DeepL launches real-time voice-to-voice translation in 40+ languages

DeepL Launches Real-Time Voice-to-Voice Translation in Over 40 Languages

April 17, 2026 - 9:11 am

The Cologne-based translation company best known for its text tools has unveiled a full voice product suite covering meetings, conversations, group settings, and an API for enterprise integration.

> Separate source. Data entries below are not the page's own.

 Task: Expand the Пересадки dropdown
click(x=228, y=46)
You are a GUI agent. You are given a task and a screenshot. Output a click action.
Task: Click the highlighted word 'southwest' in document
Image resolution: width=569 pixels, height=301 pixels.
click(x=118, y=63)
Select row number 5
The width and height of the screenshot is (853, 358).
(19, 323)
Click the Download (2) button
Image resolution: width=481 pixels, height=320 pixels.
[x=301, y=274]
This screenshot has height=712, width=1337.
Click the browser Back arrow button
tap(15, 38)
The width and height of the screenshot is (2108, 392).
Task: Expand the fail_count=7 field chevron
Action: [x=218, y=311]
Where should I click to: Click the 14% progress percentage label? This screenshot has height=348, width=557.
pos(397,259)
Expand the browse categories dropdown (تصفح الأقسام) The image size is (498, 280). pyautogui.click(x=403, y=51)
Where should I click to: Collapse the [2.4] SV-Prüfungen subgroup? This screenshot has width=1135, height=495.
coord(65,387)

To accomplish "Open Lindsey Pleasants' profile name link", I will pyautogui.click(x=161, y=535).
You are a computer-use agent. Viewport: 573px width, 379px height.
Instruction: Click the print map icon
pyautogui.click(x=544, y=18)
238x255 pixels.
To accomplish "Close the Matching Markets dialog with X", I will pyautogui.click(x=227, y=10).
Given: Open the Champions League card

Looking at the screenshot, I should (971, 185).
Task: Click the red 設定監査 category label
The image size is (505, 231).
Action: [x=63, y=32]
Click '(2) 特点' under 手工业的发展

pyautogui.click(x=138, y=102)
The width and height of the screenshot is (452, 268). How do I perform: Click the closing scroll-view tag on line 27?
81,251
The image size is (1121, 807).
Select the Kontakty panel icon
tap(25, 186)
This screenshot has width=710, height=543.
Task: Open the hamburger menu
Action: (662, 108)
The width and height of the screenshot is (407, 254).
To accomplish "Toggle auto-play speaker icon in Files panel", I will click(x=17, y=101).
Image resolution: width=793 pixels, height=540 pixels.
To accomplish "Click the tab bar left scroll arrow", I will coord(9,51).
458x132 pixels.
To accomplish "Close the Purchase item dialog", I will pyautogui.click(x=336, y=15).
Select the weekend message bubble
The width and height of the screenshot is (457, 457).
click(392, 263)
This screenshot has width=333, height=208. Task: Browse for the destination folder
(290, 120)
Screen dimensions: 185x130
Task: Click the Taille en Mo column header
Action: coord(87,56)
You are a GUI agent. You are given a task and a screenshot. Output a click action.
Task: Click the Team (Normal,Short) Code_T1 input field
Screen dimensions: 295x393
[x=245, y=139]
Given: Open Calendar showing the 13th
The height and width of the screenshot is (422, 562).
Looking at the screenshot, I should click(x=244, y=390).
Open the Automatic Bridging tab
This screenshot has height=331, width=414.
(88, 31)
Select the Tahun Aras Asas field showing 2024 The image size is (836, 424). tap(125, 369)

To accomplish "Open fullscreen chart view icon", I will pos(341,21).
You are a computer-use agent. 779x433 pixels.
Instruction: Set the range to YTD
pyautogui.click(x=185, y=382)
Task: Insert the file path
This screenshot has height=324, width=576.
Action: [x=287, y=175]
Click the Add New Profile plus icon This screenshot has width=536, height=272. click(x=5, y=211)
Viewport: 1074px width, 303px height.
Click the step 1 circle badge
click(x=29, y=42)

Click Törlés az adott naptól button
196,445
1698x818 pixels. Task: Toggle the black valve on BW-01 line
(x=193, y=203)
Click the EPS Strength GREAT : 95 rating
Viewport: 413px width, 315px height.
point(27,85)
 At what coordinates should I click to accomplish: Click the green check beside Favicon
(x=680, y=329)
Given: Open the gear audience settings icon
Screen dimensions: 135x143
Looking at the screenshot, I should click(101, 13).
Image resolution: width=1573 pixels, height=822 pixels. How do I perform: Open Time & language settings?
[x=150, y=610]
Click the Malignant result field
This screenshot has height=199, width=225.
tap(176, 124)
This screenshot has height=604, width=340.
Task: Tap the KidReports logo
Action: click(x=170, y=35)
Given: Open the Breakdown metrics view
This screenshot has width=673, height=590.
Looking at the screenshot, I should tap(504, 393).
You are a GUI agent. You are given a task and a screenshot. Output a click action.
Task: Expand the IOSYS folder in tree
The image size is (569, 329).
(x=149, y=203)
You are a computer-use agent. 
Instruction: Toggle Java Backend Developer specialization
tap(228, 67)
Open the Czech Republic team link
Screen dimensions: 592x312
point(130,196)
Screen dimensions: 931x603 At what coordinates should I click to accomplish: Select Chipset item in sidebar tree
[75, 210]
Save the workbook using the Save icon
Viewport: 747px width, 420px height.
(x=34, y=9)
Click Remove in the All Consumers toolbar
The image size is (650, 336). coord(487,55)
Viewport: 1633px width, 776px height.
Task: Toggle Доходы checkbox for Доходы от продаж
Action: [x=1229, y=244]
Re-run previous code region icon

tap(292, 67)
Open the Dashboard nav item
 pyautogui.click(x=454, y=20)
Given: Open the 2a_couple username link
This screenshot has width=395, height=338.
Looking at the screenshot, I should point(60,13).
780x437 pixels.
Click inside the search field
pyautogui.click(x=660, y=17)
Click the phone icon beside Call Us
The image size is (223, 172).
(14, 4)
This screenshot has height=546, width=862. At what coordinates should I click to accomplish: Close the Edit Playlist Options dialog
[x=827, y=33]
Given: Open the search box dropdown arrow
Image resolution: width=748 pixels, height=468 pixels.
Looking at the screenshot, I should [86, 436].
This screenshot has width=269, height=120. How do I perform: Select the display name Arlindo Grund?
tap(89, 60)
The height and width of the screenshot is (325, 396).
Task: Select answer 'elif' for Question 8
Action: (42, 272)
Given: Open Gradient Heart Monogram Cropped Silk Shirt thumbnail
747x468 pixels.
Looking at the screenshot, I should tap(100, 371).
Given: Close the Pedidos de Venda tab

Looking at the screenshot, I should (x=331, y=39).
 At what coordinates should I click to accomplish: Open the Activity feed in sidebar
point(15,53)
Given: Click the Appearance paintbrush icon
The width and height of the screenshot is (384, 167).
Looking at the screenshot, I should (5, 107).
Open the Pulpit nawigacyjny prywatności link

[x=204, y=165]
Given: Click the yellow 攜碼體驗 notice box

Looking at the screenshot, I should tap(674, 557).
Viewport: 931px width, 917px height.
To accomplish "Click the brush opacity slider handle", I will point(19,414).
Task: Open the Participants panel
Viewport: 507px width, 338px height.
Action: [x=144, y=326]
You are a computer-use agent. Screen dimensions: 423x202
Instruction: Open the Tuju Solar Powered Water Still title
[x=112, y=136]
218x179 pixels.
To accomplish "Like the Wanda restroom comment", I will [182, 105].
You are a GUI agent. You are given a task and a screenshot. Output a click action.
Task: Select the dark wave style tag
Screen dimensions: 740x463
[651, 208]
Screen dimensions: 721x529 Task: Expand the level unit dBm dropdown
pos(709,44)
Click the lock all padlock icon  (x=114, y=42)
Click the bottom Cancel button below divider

A live demo in Seoul showed one-to-two sentence delays, and DeepL’s CPO acknowledged word order differences between languages remain a fundamental challenge.

DeepL, the Cologne-based language AI company that built its reputation on high-quality text translation, has launched DeepL Voice-to-Voice: a real-time spoken translation suite designed for live business communication.

The product covers four distinct use cases: virtual meetings, mobile and web conversations, group settings for frontline workers, and enterprise applications through an API, and supports more than 40 languages including all 24 official EU languages and additions such as Vietnamese, Thai, Arabic, Norwegian, Hebrew, Bengali, and Tagalog.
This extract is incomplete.